The recent deaths of actor Donald Sutherland and screenwriter-director Robert Towne got me thinking about their 1998 film Without Limits, a track-and-field movie about Steve Prefontaine. Something about this movie never got on beam; the true story hems it in, the title's terrible, and it was somewhat overlooked at the time because it came out after another Pre biopic. Here's my review of the film, which is no great shakes as a piece of writing, but I'd like to at least mention this interesting movie. In the review, I name-check Towne's directing debut, Personal Best, another track-and-field picture, which I happen to love. Sutherland is excellent in Without Limits; he plays Bill Bowerman, famed Oregon track coach and co-founder of Nike.
The legacy of Steve Prefontaine, the distance runner who died too young, continues to throw a shadow. Last year, a quickie movie biography, Prefontaine, came and went, an uninspiring picture with Jared Leto in the lead role. Without Limits is a bigger-budgeted, much more ambitious undertaking. It covers exactly the same ground as the previous movie (sometimes right down to the same scene), but does so with intelligence and style.
Steve Prefontaine, or “Pre,” as he was called by fans, came out of Coos Bay, Oregon. A hotshot high school distance runner, he was recruited by one of the country’s top track coaches, Bill Bowerman (Donald Sutherland), to compete at the University of Oregon.
Pre, played by Billy Crudup, is depicted as a rebel. On a college campus in 1970, that wasn’t so unusual, but Pre made waves in the traditional world of track and field.
The customary scenes of training, as well as Pre’s conventional romance with a co-ed (Monica Potter), take up the first part of the film. The centerpiece is Pre’s performance in the 1,500 meter race at the 1972 Munich Olympics, the games that were rocked by the kidnapping and murder of Israeli athletes by Arab terrorists.
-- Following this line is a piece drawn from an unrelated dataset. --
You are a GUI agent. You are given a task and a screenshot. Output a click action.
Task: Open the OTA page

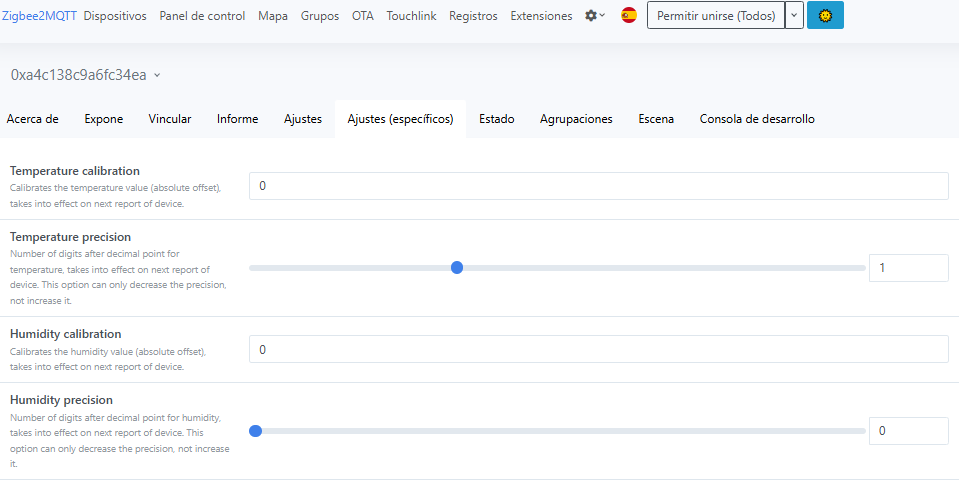(362, 16)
Prefontaine’s own outing in those games rocked his world, too. His philosophy of running, that he wins races because he tries harder than other runners, is tested. In fact, this is the most interesting theme in the film, and it makes the title a misnomer. What Prefontaine must learn is that willpower isn’t enough, that maybe there are some limits.
This movie doesn’t really lick the usual handicaps of the biographical saga, in which the story is always bound by nagging facts. Visually, it’s a pleasure, with the photography of the great Conrad Hall enhancing the location shooting in Eugene, Oregon.
Director Robert Towne, who made a previous film on track and field called Personal Best, keeps the material smart. He slowly brings along the sidebar plot about Bowerman’s tinkering with the invention of waffle-soled running shoes, a hobby that led to the formation of a little company called Nike.
Towne co-wrote the script with Kenny Moore, a former marathon runner and sportswriter who knew Steve Prefontaine (Moore is played in the film by Billy Burke). One of the producers is Tom Cruise, who apparently has an interest in track himself.
The up-and-coming actor Billy Crudup (who physically resembles Cruise) catches the intensity in Pre, and some of the vanity, too. You get the idea that the blond, mustachioed Prefontaine was well aware of his effect on women as well as the home-town fans. His scenes with Sutherland have a nice, familial texture to them.
I don’t know how profound or original any of this is, but I still liked Without Limits. There’s something to be said for a certain kind of movie that has a goal and achieves it, without trying to change the face of the cinema. Without Limits is one of those movies, and on its own familiar terms, it’s very easy to appreciate.